Cette croissance s’est accompagnée d’une diversification des dépendances aboutissant à un « piège du commerce » résultant de la hausse du coût des matières premières puisque les investissements directs étrangers se sont orientés vers le secteur extractif et non le secteur manufacturier qui seul aurait pu promouvoir l’industrialisation de l'Afrique. De surcroît, la robotisation en marche des activités manufacturières rend encore plus difficile cette industrialisation, car elle repose non plus sur une main-d’œuvre abondante et bon marché, mais sur une main-d’œuvre à forte intensité de compétences qui précisément fait encore défaut à l'Afrique.

Les auteurs notent également que les élites africaines ne sont pas passives et sont bien à l’œuvre aux postes de pilotage, mais que l'activisme africain (African agency) s'est surtout manifesté dans la capacité des pays à marchander l'intervention économique chinoise plutôt qu'à favoriser des changements structurels impulsant effectivement le développement économique et social. L'emploi du mot marchandage est important, car il permet de constater à la fois l'activisme africain et l'exercice chinois d'une certaine influence.
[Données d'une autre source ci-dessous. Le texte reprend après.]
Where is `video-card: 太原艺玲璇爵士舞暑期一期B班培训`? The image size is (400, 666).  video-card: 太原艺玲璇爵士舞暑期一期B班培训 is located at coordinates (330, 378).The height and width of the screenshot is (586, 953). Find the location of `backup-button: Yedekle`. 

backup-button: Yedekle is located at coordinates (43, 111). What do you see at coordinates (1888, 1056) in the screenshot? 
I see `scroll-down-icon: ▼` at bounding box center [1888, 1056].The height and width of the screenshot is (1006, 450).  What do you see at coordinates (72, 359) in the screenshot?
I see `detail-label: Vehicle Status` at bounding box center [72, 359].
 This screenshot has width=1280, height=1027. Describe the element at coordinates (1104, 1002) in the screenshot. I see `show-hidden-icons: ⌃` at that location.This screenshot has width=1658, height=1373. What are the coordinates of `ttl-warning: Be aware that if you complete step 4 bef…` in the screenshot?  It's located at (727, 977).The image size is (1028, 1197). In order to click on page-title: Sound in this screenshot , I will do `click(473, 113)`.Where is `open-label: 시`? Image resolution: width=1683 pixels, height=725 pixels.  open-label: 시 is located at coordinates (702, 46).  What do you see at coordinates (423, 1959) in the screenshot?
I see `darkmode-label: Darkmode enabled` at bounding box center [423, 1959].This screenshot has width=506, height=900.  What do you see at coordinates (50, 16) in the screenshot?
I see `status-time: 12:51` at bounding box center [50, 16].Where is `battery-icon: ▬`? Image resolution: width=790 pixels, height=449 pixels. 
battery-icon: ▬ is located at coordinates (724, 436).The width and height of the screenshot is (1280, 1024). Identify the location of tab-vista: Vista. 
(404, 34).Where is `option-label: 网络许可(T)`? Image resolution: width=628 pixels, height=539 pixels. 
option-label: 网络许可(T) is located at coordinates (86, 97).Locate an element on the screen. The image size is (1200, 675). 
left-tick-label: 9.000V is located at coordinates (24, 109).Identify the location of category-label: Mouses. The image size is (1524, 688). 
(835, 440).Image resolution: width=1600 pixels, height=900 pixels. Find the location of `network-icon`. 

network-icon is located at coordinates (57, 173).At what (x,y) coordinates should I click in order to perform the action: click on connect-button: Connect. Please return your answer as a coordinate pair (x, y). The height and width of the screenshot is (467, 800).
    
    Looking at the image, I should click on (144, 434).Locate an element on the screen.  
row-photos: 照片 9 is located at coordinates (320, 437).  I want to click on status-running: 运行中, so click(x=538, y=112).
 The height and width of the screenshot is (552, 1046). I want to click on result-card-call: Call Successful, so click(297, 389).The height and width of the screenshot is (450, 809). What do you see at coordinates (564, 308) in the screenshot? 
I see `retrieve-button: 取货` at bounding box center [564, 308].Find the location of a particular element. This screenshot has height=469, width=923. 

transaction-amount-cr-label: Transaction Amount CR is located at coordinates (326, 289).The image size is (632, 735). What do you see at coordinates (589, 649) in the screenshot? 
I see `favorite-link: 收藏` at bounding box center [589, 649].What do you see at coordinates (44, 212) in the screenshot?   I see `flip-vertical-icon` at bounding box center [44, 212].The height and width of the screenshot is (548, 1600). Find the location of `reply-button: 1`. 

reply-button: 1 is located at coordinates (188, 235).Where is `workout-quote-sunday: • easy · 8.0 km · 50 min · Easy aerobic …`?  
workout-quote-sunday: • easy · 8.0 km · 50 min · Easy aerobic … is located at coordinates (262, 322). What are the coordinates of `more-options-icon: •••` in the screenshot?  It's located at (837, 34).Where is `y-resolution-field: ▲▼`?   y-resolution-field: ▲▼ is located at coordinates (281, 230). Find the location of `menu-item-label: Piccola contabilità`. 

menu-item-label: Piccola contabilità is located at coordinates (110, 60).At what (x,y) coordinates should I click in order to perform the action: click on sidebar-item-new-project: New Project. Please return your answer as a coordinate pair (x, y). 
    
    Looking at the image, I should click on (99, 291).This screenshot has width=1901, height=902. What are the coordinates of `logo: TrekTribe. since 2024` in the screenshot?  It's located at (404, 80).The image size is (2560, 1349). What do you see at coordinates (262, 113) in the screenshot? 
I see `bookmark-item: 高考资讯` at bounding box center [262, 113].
Dès 2014, je faisais ces constatations[1] et écrivais à propos de l’Algérie :

Aujourd’hui l’Algérie réunit à la fois une forte présence chinoise et une coalition au pouvoir qui semble manifester une telle volonté industrialiste, mais de manière jugée si discutable par certains opposants qu’ils ont érigé la Chine en « facteur de désindustrialisation » pour mieux attaquer un gouvernement algérien.

L'activisme africain et l'influence chinoise peuvent éventuellement se conjuguer pour mobiliser d’importantes ressources financières, humaines, matérielles et immatérielles et mener tout autant à une politique industrielle efficiente ou inefficiente. On en revient donc toujours à la question de la stratégie, à la qualité et à la pertinence des études de faisabilité et de rentabilité des projets sans oublier le rôle de la corruption même si celle-ci peut aussi se révéler développementale comme Mushtaq Khan l’a montré[2].

Toutefois, comme le font indirectement remarquer les auteurs, il ne peut exister un modèle chinois à appliquer à l'Afrique. Selon la nature des économies africaines (niveau de développement, nature des économies…) la nature de « l'assemblage » (c’est leur mot) entre la Chine et un pays africain peut considérablement varier d’un pays à l’autre, ce qui interdit une essentialisation de la présence chinoise et ce qui est cohérent avec le refus chinois du multilatéralisme dans ses relations internationales.

Notes : 

[1] La Chine en Algérie -- Quelle désindustrialisation (2014), Developmental States: How Algeria makes the best of China to promote its development (2014) et La Chine en Algérie : quelle industrialisation ? (2016).

[2] Mushtaq Khan, « Building Growth-promoting Governance Capabilities » in UNCTAD, The Least Developed Countries Report 2009, [Background paper n°2], 2008 ; Political Settlement and the Governance of Growth-enhancing Institutions, Working Paper, SOAS, University of London, 2010.